Article:
○ ○ ○ ○ ○

Not compatible with pure-python data

The fundamental assumption of this design is that a serialize->deserialize round-trip is extremely fast and creates negligible amounts of duplicated data. So it will perform very poorly - much worse than the fully-private design on main - if you have heavy amounts of pure-python data - namely, object-type pandas strings.

Transitory duplication between private and shared memory

If you

  1. finish task x on host a; thus storing its output in private memory in worker.data.fast
  2. start task y, which depends on x on the same host; thus acquiring a reference to the private-memory version of the object
  3. while task y is running, task z is scheduled on host b, also depending on x
  4. a will spill x, deleting it from worker.data.fast, but the private memory won't be freed until task y completed. You will thus end up with a temporary duplication in memory usage.

A simple workaround is to set distributed.worker.memory.target=0, so that everything is immediately spilled as soon as it's created. This however means that if a task is exclusively used by other tasks on the same worker and never transferred over the network, you'll end up paying serialization, deserialization, and deep-copy costs. You'll also pay for deserialization every single time you need to use the key. Also, if you have object-type pandas strings and you convert them to dtype=string[pyarrow], you'll need to make sure that either the conversion happens within the same task, or that the load and convert tasks are fused together during optimization.
We could investigate more sophisticated heuristics, but this is beyond the scope of this initial ticket.

Benchmarks

Setup

All benchmarks below ran on a LocalCluster on a single Linux desktop with

  • 64 GiB physical RAM
  • 16 CPUs, 32 hyperthreads
  • 8 workers, 2 threads per worker
  • memory_limit=8 GiB

The problem

I exclusively tested a n^2 problem that was expected to benefit from this design. Other use cases were not tested. Embarassingly parallel problems should receive little benefit, whereas manipulation of pandas DataFrames with object strings is expected to perform very poorly (as discussed above).

a = dask.array.random.random((n, n), chunks="128 MiB")
b = (a * a.T).sum()
b.compute()

All plots below were generated with #6241.

Benchmark 1: problem fits in memory

In this first benchmark the a array is 8 GiB in size and dask on main completes without ever touching the spill file.

Tested configurations:

  • shared memory=false
  • shared memory=true, spilling on tmpfs, distributed.worker.memory.target=0.6
  • shared memory=true, spilling on tmpfs, distributed.worker.memory.target=0

8 gib

Benchmark 2: problem requires splling

a is 16 GiB in size and dask on main requires very heavy spilling and unspilling.
Tested configurations:

  • shared memory=false, spilling on NVMe. In the plot below, "spilled" memory is fully on disk.
  • shared memory=false, spilling, pausing, and termination disabled (memory_limit=False), swapping on NVMe through the OS. In the plot below, "managed" memory is partially backed by disk.
  • shared memory=true, spilling on tmpfs, distributed.worker.memory.target=0.6. In the plot below, "spilled" memory is not enough to ever get swapped out by the OS.
  • shared memory=true, spilling on tmpfs, distributed.worker.memory.target=0. In the plot below, "spilled" memory is not enough to ever get swapped out by the OS.

16 gib

In the third plot from the left, the problem of private-shared memory duplication described in the previous paragraph is quite evident.

Out of scope / future expansions

  • This design exacerbates all existing problems related to spilling mechanics. Namely, Asynchronous Disk Access in Workers #4424 becomes an even higher priority.

○ ○ ○ ○ ○

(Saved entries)
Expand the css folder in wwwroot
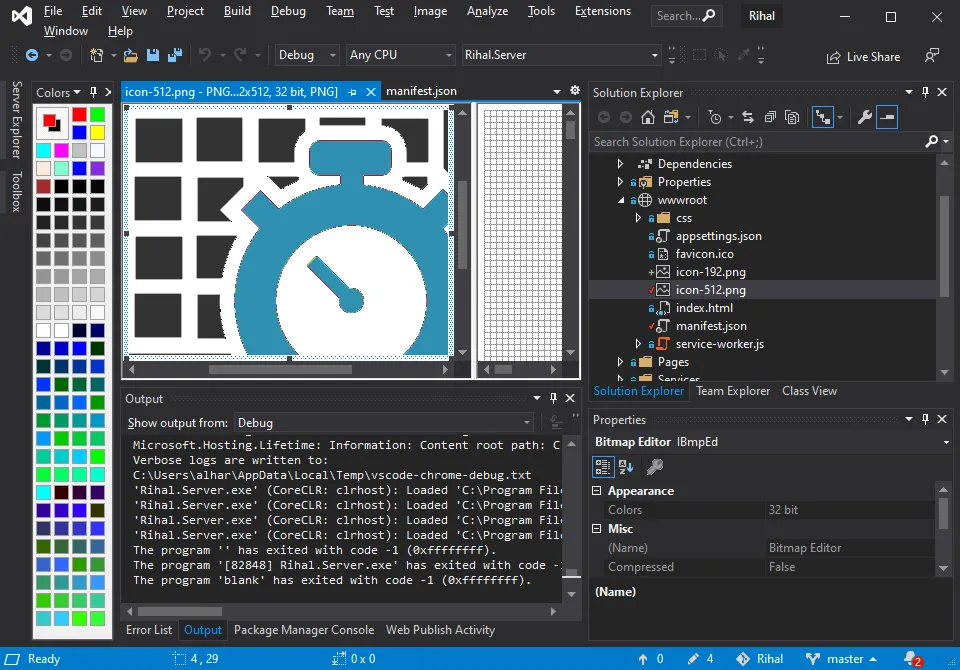Image resolution: width=960 pixels, height=670 pixels. click(639, 218)
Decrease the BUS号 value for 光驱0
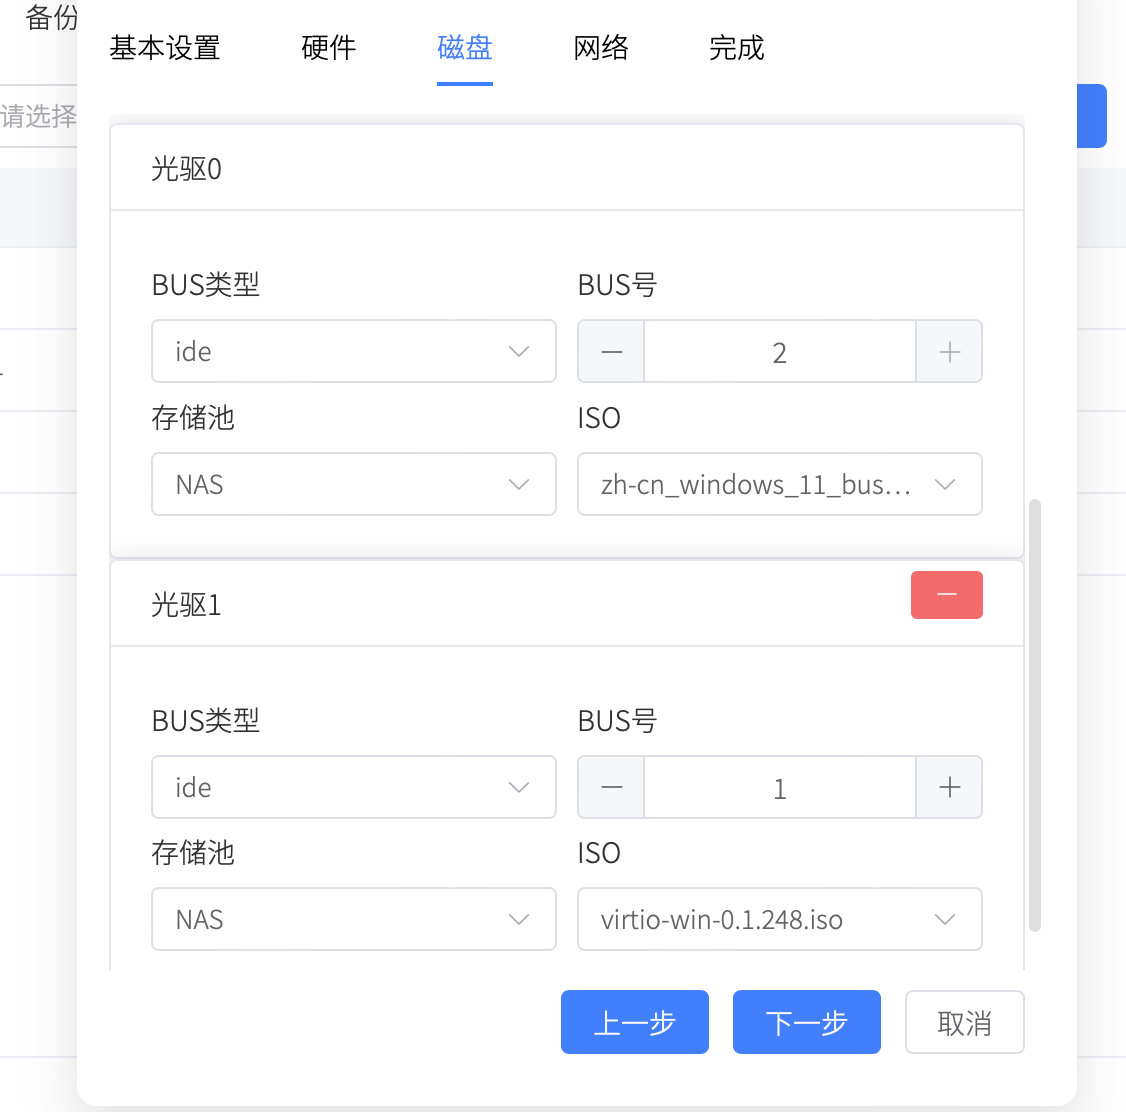Screen dimensions: 1126x1112 [611, 351]
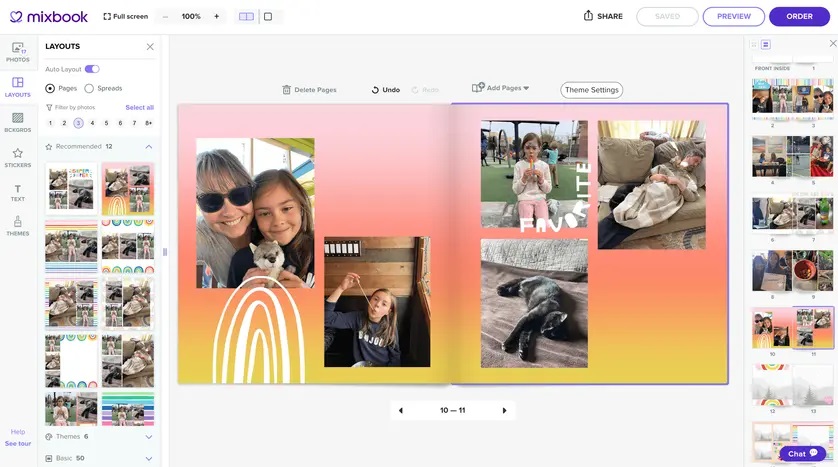The image size is (838, 467).
Task: Filter layouts by 5 photos
Action: pyautogui.click(x=106, y=123)
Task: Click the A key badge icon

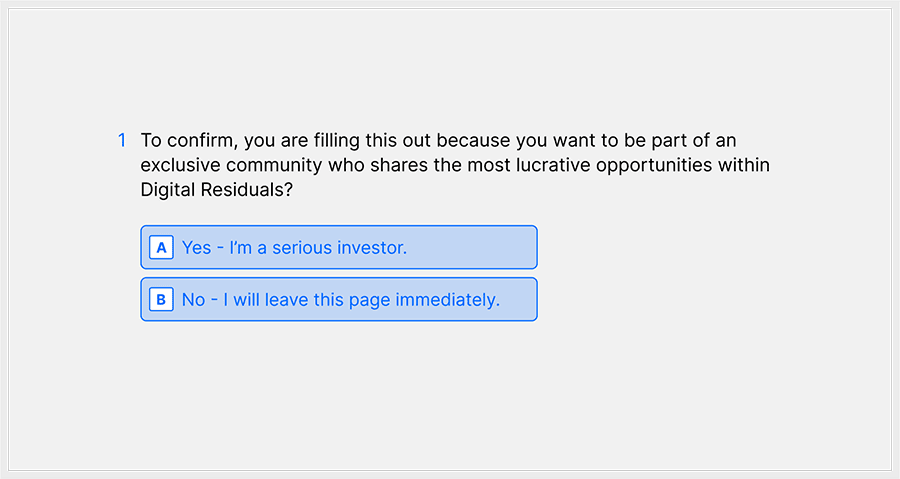Action: [161, 247]
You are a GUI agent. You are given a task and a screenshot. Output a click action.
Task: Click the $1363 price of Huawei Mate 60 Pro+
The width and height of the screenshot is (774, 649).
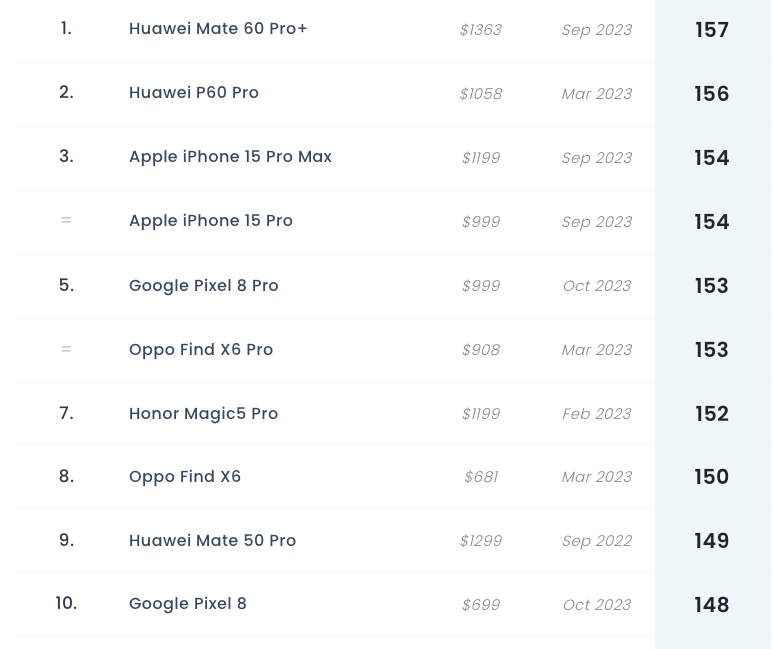coord(481,30)
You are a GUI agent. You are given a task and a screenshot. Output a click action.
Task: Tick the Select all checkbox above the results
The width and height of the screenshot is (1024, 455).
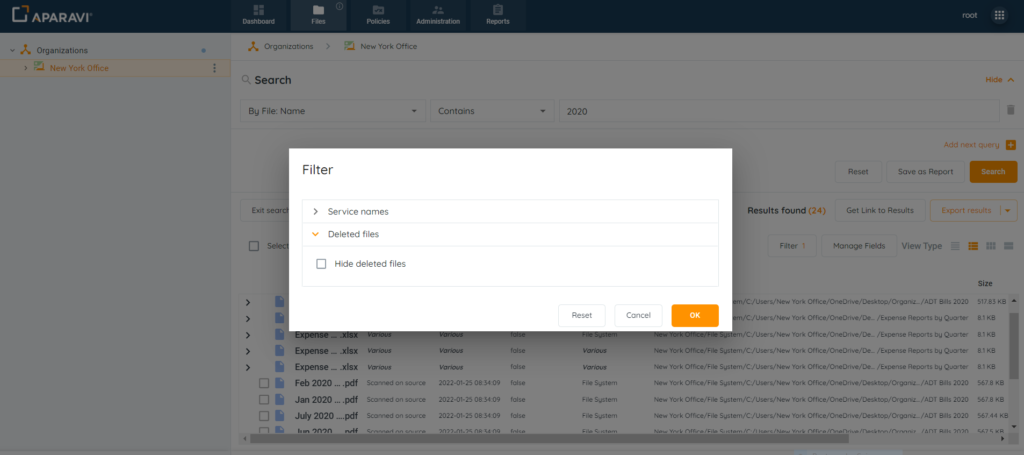254,246
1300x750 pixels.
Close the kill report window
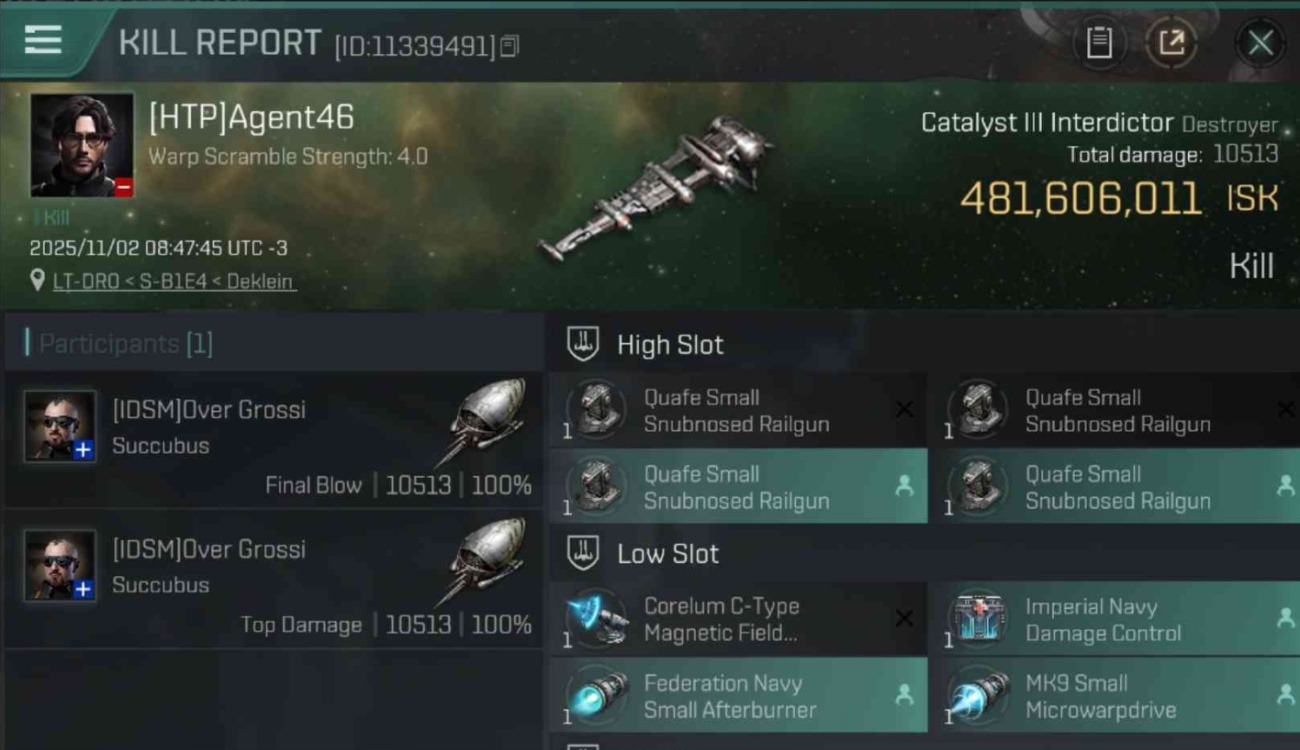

○ ○ ○ ○ ○

Problems to work on:
- 1) In the design notes, how many workers ran in the benchmark setup, and how many threads did each one have?
- 2) Copy the design notes from "The fundamental assumption" up to and including "object-type pandas strings.", swapping "extremely fast" for "very fast".

Expected responses:
- 1) 8 workers, with 2 threads per worker.

- 2)
The fundamental assumption of this design is that a serialize->deserialize round-trip is very fast and creates negligible amounts of duplicated data. So it will perform very poorly - much worse than the fully-private design on main - if you have heavy amounts of pure-python data - namely, object-type pandas strings.